▸ **Working data**

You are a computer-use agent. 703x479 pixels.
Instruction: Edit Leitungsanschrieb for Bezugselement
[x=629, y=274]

* * *

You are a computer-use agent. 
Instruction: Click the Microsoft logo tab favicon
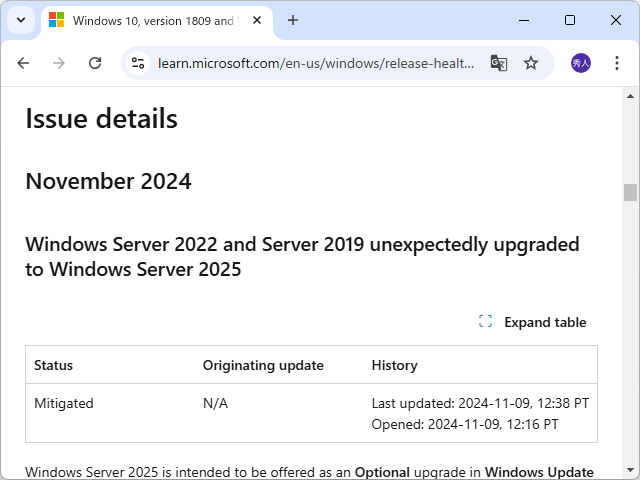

▸ **Job**
Reproduce the lines beginning with the one that contains "You are a computer-use agent. 703x479 pixels." and ending with the one that contains "[x=629, y=274]", substituting "Modify" for "Edit" and leaving everything else unchanged.

▸ **Correct response**
You are a computer-use agent. 703x479 pixels.
Instruction: Modify Leitungsanschrieb for Bezugselement
[x=629, y=274]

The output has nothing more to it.